Question

The mean weight of an adult is 69 kilograms with a variance of 121. If 31 adults are randomly selected, what is the probability that the sample mean would be greater than 70.5 kilograms? Round your answer to four decimal places.

Answer 1

0.2236 = 22.36% probability that the sample mean would be greater than 70.5 kilograms.

Explanation:

To solve this question, we need to understand the normal probability distribution and the central limit theorem.

Also, important to remember that the standard deviation is the square root of the variance.

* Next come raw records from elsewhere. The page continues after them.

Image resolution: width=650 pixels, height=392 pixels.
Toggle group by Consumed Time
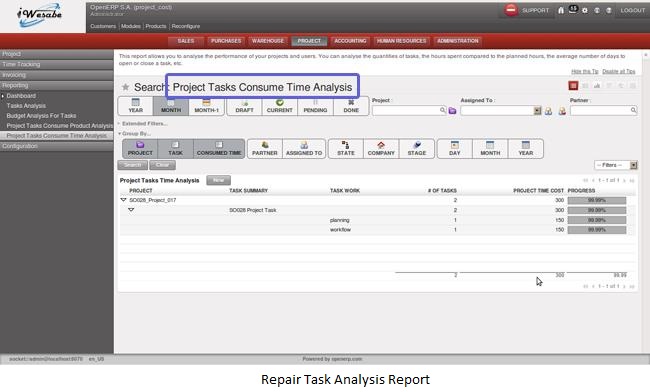(x=219, y=148)
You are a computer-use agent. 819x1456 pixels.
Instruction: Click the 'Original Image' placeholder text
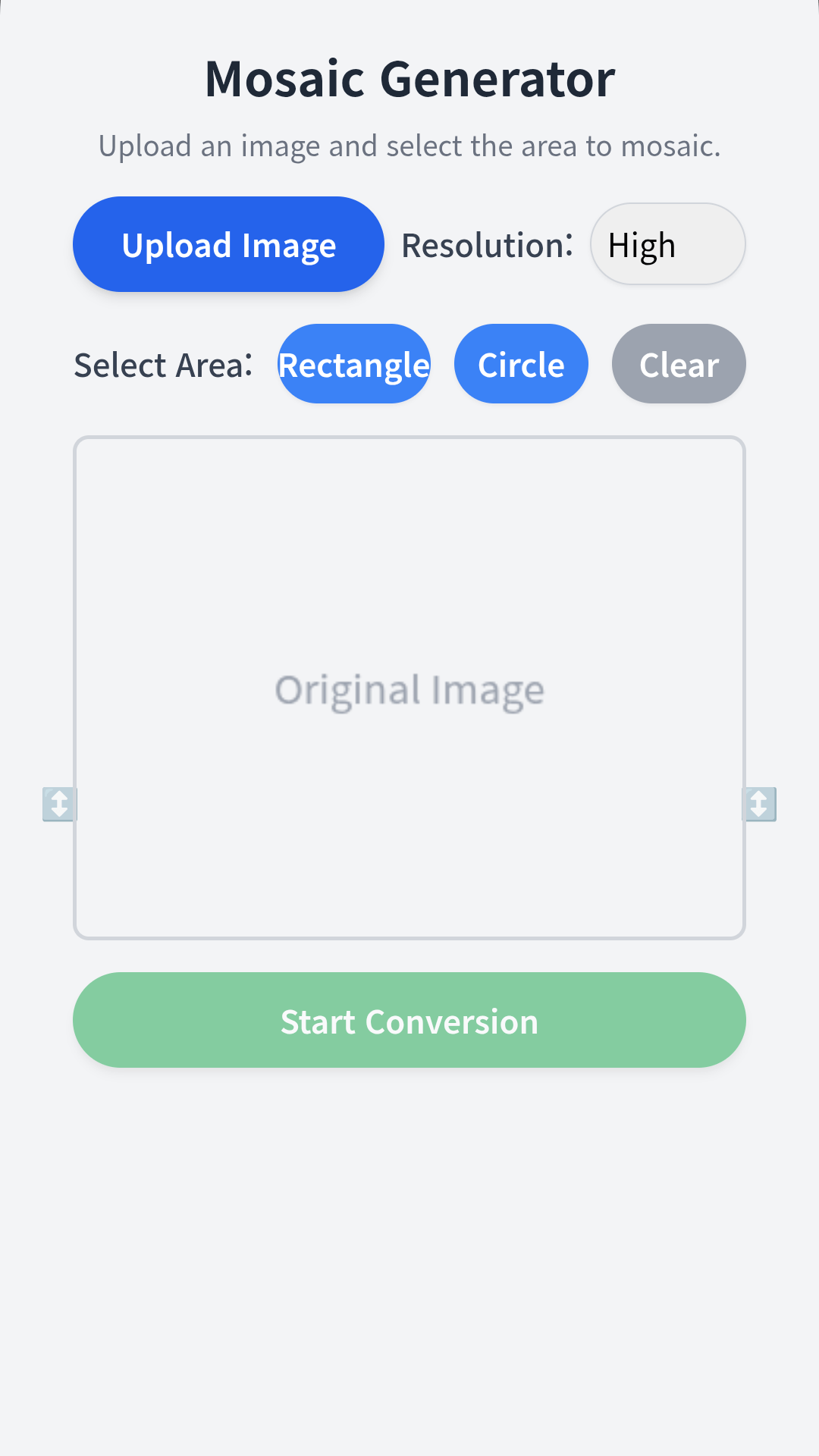click(410, 690)
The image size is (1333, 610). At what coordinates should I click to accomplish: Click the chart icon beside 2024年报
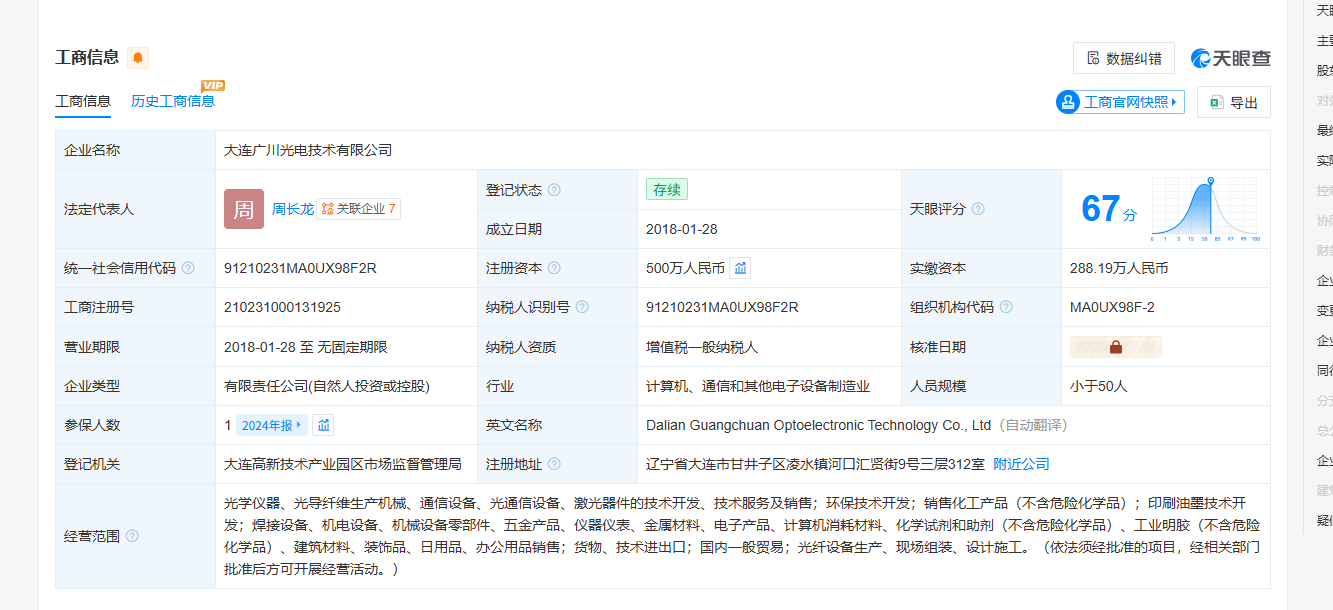tap(323, 425)
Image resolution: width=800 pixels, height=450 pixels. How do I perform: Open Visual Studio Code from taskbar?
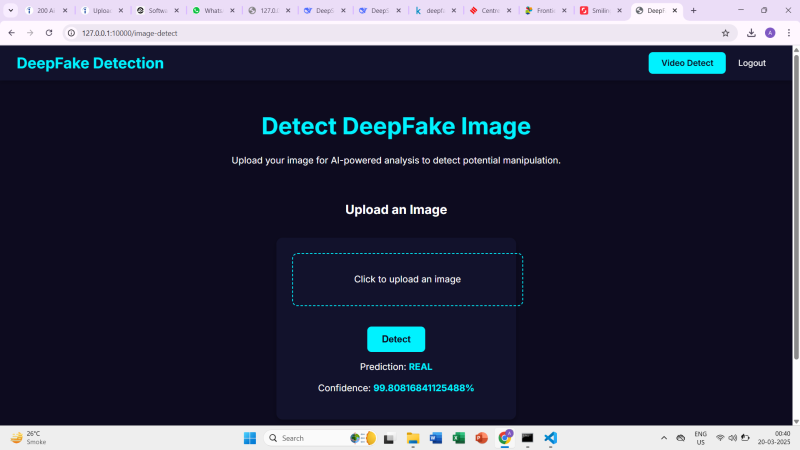(550, 438)
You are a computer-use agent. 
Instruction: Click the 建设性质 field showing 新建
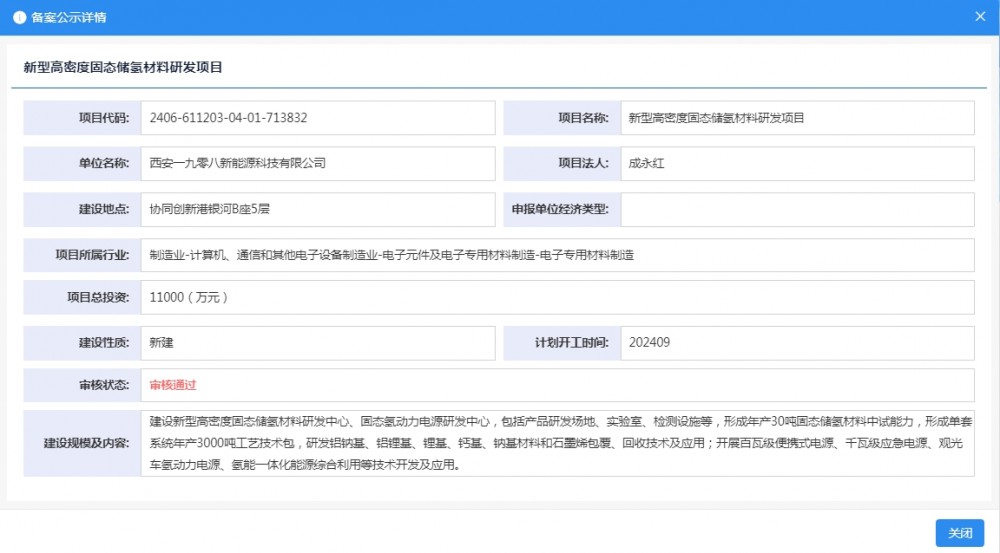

Normal probability distribution:

Problems of normally distributed samples are solved using the z-score formula.

In a set with mean
`\mu` and standard deviation
`\sigma`, the zscore of a measure X is given by:

`Z = (X - \mu)/(\sigma)`

The Z-score measures how many standard deviations the measure is from the mean. After finding the Z-score, we look at the z-score table and find the p-value associated with this z-score. This p-value is the probability that the value of the measure is smaller than X, that is, the percentile of X. Subtracting 1 by the pvalue, we get the probability that the value of the measure is greater than X.

Central limit theorem:

The Central Limit Theorem estabilishes that, for a random variable X, with mean
`\mu` and standard deviation
`\sigma`, the sample means with size n of at least 30 can be approximated to a normal distribution with mean
`\mu` and standard deviation
`s = (\sigma)/(√(n))`

In this problem, we have that:

`\mu = 69, \sigma = √(121) = 11, n = 31, s = (11)/(√(31)) = 1.97565`

What is the probability that the sample mean would be greater than 70.5 kilograms?

This is 1 subtracted by the pvalue of Z when X = 70.5. So

`Z = (X - \mu)/(\sigma)`

By the Central limit theorem

`Z = (X - \mu)/(s)`

`Z = (70.5 - 69)/(1.97565)`

`Z = 0.76`

`Z = 0.76` has a pvalue of 0.7764

1 - 0.7764 = 0.2236

0.2236 = 22.36% probability that the sample mean would be greater than 70.5 kilograms.